Here is a shout-out to three small publications that are covering important Virginia news stories while the commercial media continues to shrink into impotence, irrelevance, or in the case of the Washington Post, malevolence. — JAB

Give credit where credit is due. The Virginia Mercury is a left-of-center publication, but it is hammering the Northam administration for a lack of transparency regarding alleged Virginia Parole Board misconduct. An Office of the Inspector General (OSIG) report concluded this summer that the parole board had violated its victim-notification procedures when granting parole to a convicted killer. The Northam administration got wind of the findings, and when report was issued it was so heavily redacted that it was almost unreadable. Republicans have been raising hell about the lack of transparency… and the Mercury has been remarkably sympathetic. Read the Mercury’s latest update here.

Speaking of independent media outlets…. The newly created Virginia Star is establishing itself as a worthwhile news source.

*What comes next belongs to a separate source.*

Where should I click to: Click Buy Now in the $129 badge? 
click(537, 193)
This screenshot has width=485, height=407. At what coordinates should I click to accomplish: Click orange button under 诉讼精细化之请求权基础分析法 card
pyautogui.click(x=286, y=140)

Today the publication featured an interview of Angela Greene, the female African-American police chief who was placed on administrative leave after her department announced felony charges against Sen. Louise Lucas, D-Portsmouth. Lucas had helped organize a rally this summer in which protesters spray painted the a Confederate statue. Later that night, protesters beheaded four statues of soldiers attached to the monument, and the monument fell upon a man and killed him. The charges resulted in an uproar as Democrats rallied to the defense of Lucas, one of Virginia’s longest-serving African-American legislators. In the resulting fallout Greene, who herself had replaced a previous female African-American police chief, was canned. She gave her first public interview to the Star. Said she: “I was retaliated against because I refused to treat criminal behavior differently because of the alleged offenders race, creed, gender, or political affiliation.”

More COVID fallout. James Madison University recorded 783 students who accepted then withdrew or deferred their enrollment at JMU this fall. The unexpected loss of those students blew a $12.6 million hole in the university’s budget, reports the student newspaper The Breeze. The no-shows cited the coronavirus as the main cause for their decision. Some who unenrolled cited their fear that online classes would limit opportunities to connect with faculty. Others cited fears that they might expose vulnerable family members to the virus. Every university has been struggling with how to manage the virus, but JMU more than most. The student newspaper has been on top of the story from the beginning.